TEXT Start Marker
I had taken my problem to various learned men without getting much satisfaction; and then I remembered Percy Podgrass. Percy is a friend of mine and a scientist of sorts - of very many sorts, in fact; he attends guild lectures.
I have propounded my perplexing problem to Percy (alliteratively, like that) and he has promised to chew it over and bring back to me a working hypothesis. At least, I think it is a hypothesis and certainly not a hypothenuse; though Percy himself laughingly referred to it, with his quaint, diffident humor, as his hippopotamus.
Those thoughtful people, to whom the matter is of interest, will remember that, on a recent day, I submitted to my friend, Percy Podgrass, the well-known scientific dilettante, a rather baffling racing problem upon which I had stumbled almost by accident. Since its publication, I learn, the matter has aroused intense interest amongst those more highly-cultured members of the sporting fraternity to whom abstract questions are far more exciting than any sordid consideration of concrete gain acquired by wagering on sporting events.
The number of such people may not be large, but their enthusiasm is flattering.
My problem, it will be remembered, is, or rather was, this: "Why is it that a large proportion of chronic racecourse gamblers, of a certain type, have abnormally fat necks while the residue of their number have napes abnormally thin?"
TEXT End Marker
SUPPLIED RECORDS Start Marker
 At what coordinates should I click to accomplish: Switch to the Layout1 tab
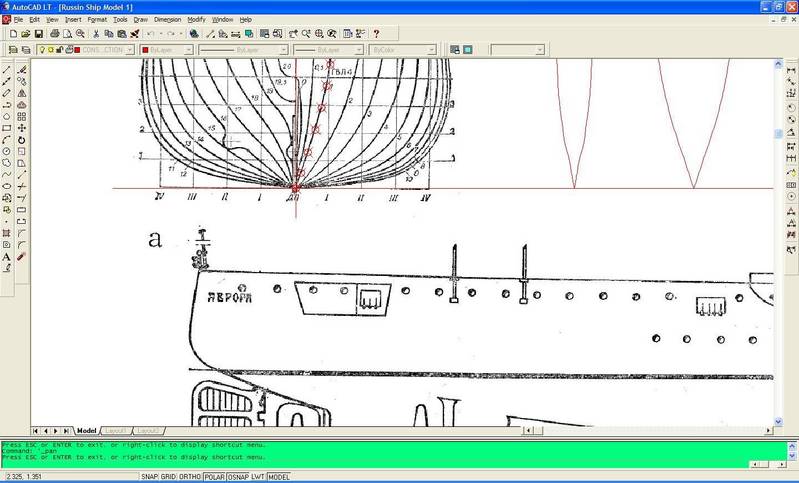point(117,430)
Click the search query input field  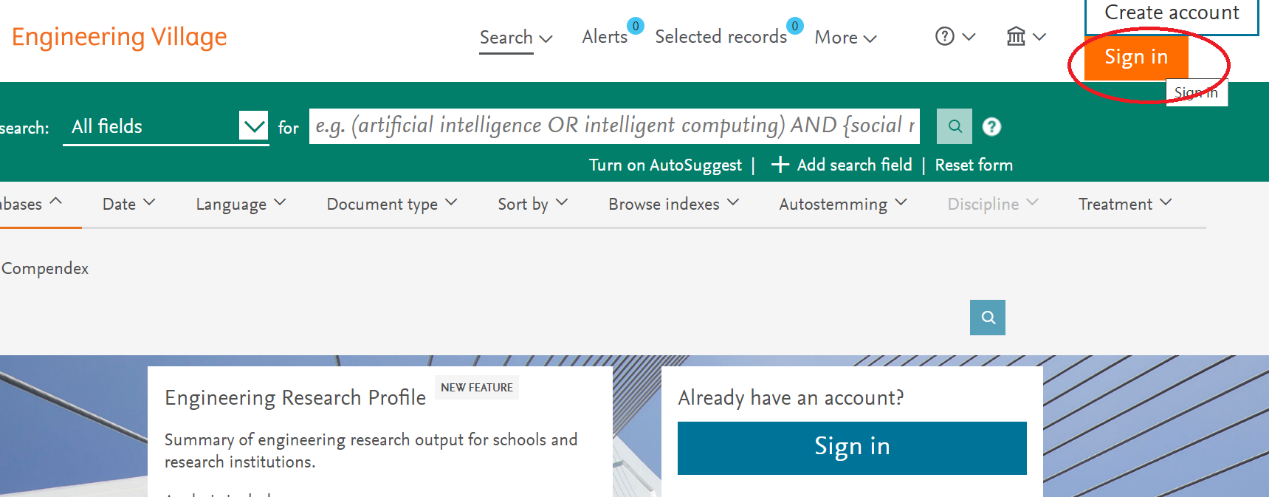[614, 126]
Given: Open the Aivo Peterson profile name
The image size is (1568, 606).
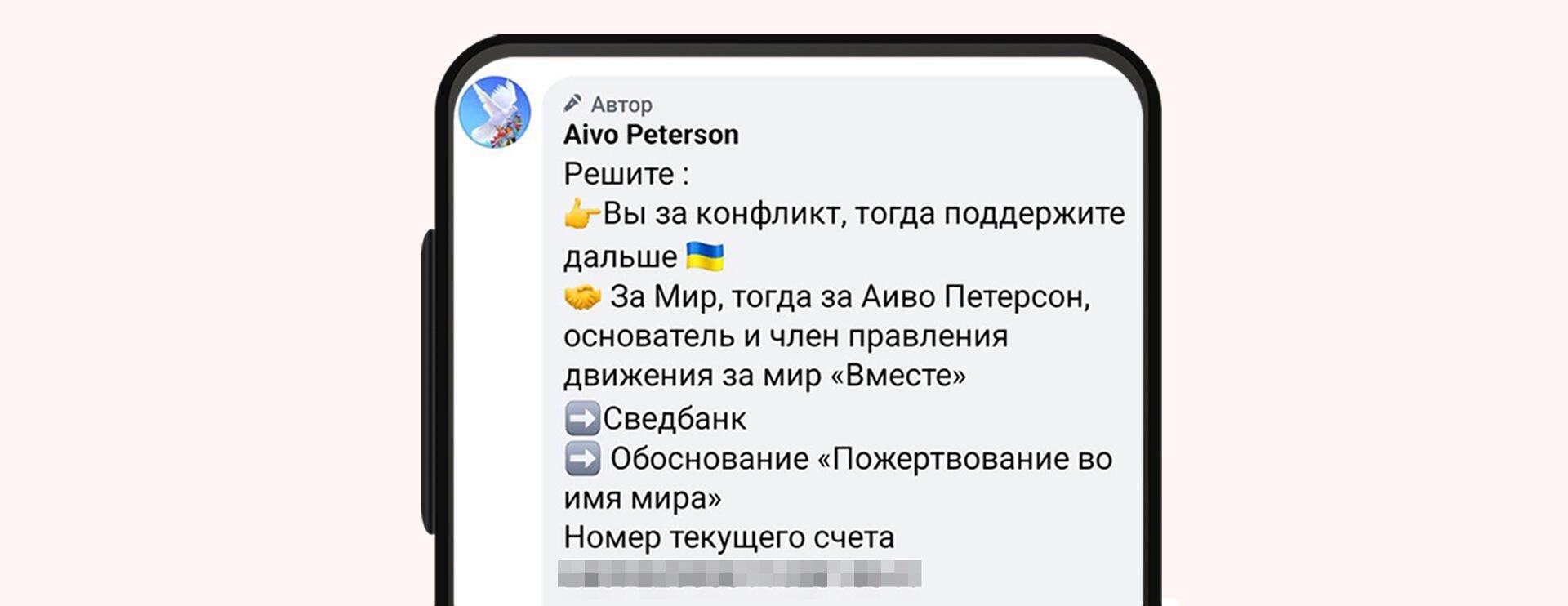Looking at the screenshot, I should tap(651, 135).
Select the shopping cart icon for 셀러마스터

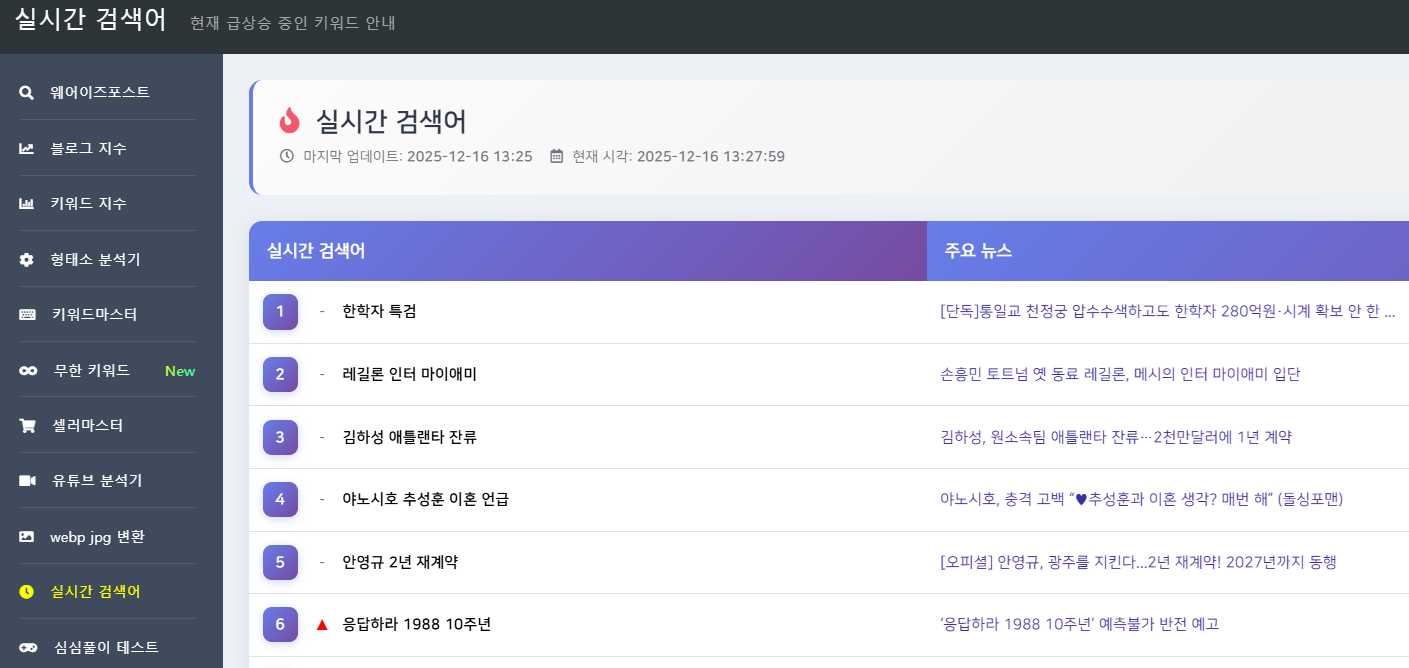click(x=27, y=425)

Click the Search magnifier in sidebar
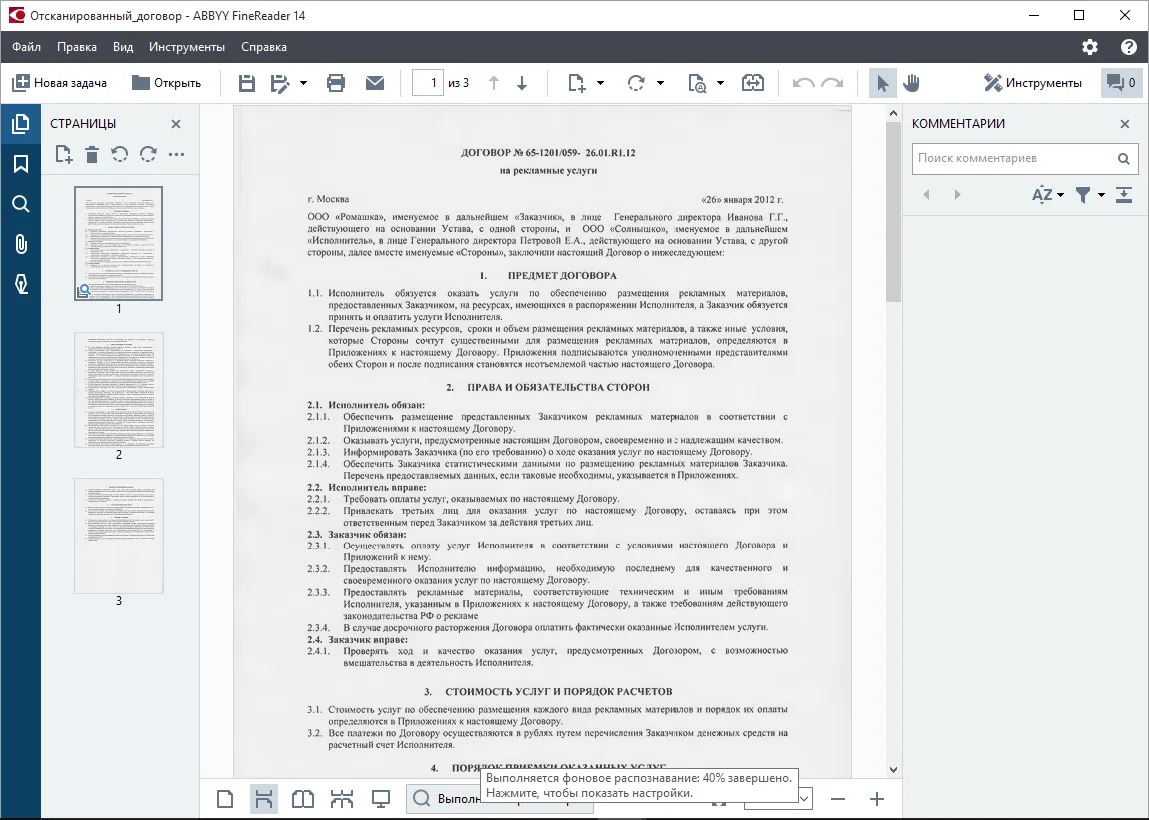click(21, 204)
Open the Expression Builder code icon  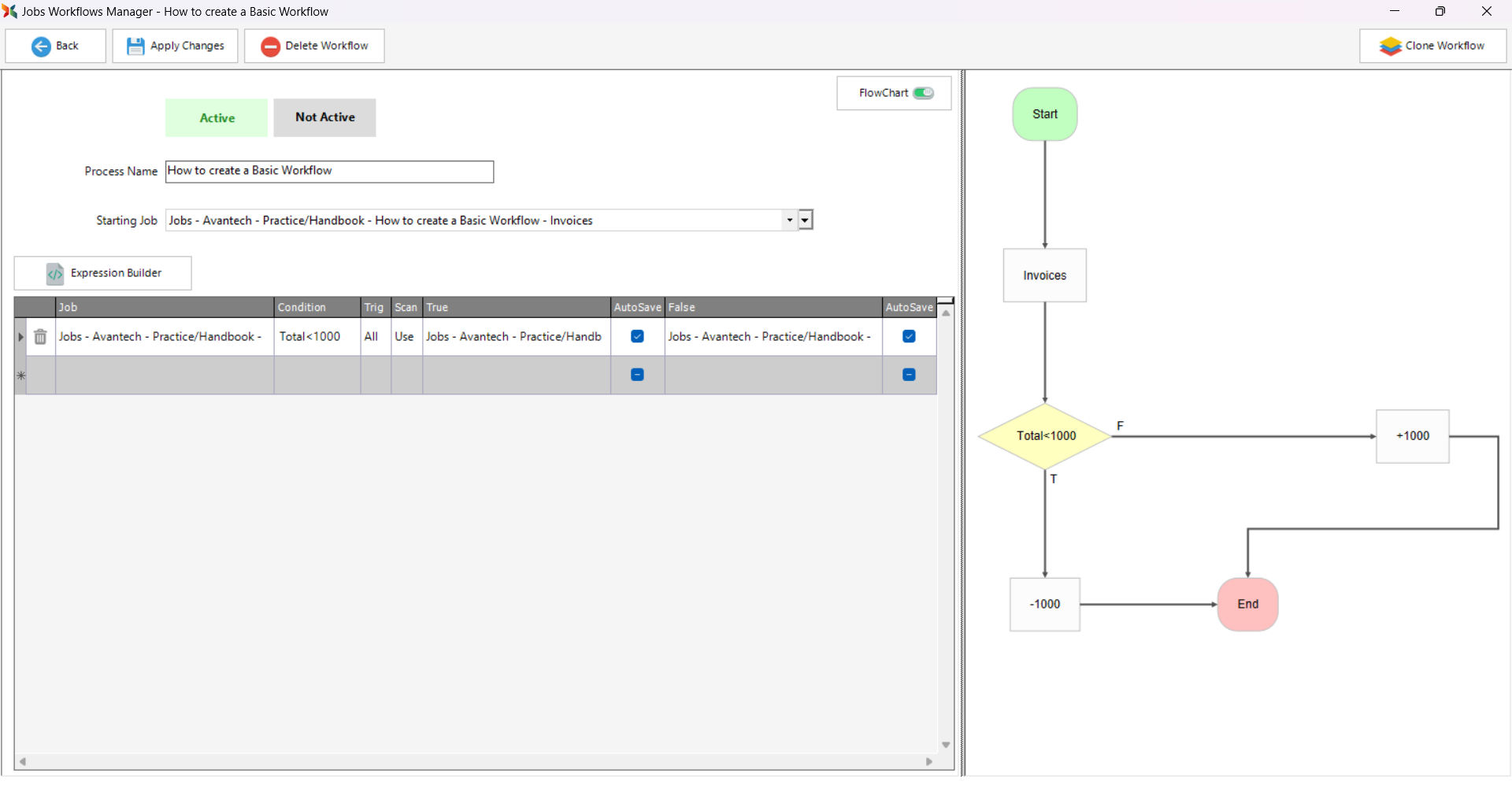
SUPPLIED RECORDS End Marker
▸ PROMPT 1
Which words does the passage about Percy Podgrass, above the lines, use for what Percy promised to bring back, including the one it rejects?
▸ PROMPT 2
Can you sum up the passage about Percy Podgrass, above the lines, in two sentences?
▸ PROMPT 3
Could you carry the passage about Percy Podgrass forward from its last sentence, keeping its voice?

▸ EXPECTED OUTPUT 1
- hypothesis (a "working hypothesis")
- hypothenuse
- hippopotamus

▸ EXPECTED OUTPUT 2
After getting little satisfaction from learned men, the narrator put a puzzling racing problem to a friend, the scientific dilettante Percy Podgrass, who promised to return with a working hypothesis that he jokingly called his hippopotamus. The problem has since drawn intense interest from a small but enthusiastic group of cultured sporting people, and it asks why some chronic racecourse gamblers of a certain type have abnormally fat necks while the rest have abnormally thin ones.

▸ EXPECTED OUTPUT 3
Percy has now been concentrating on the problem for some forty-eight hours -- allowing time off for sleep, meals, snacks, spots, golf, bridge, face-massage and so forth. Today, he came to me with shining eyes and what I believe to be, not only a feasible, but a highly ingenious and probable solution.
Its announcement will, I make bold to say, create a world-wide sensation among biologists, zoologists, psychologists and other apologists for the existence of humanity wherever it is discussed.
And this is what my pal Percy propounds:
Certain animals (he explains), inured by their environment or habitat (nice word) to alternating periods of plenty and poverty, have been, after aeons of patient evolution, equipped by wise Nature with a remarkable gift. This is the ability to store, in convenient portions of their bodies, during periods of plenty, a certain fatty substance of high nutritive value. Upon this substance they are later able to draw when a sudden scarcity of their natural sustenance forces them, as it were, to go on the dole.
It is Percy's considered opinion that the chronic gamblers in question have now definitely joined the ranks of these mammals, so highly favored by Nature. The fat-naped ones (he declares) are those at present at or near a peak of prosperity. Those with dwindling necks are enduring the temporary privations of a "tough spin" or a "rotten trot" because of a too sanguine predilection for "hairy goats".
Further (as Percy points out), by staggering or alternating these periods, all-wise Nature saves these too acquisitive punters from themselves. For, if they had their own passionate desire; and the heyday of prosperity were unwisely prolonged, their necks would explode.
The solution (Percy tells me) came to him in his bath, almost miraculously. Using the loofah briskly, he was humming the
words of an old gambler's song, when a certain couplet struck him like a blow. All lovers of literature will remember the
significant lines:- "One day you're a great big winner;
Next day you ain't got no dinner."
And there, as Percy says, he had it in a knutshell, Q.E.D., or is it ipsy dixit?
But I was still not wholly convinced.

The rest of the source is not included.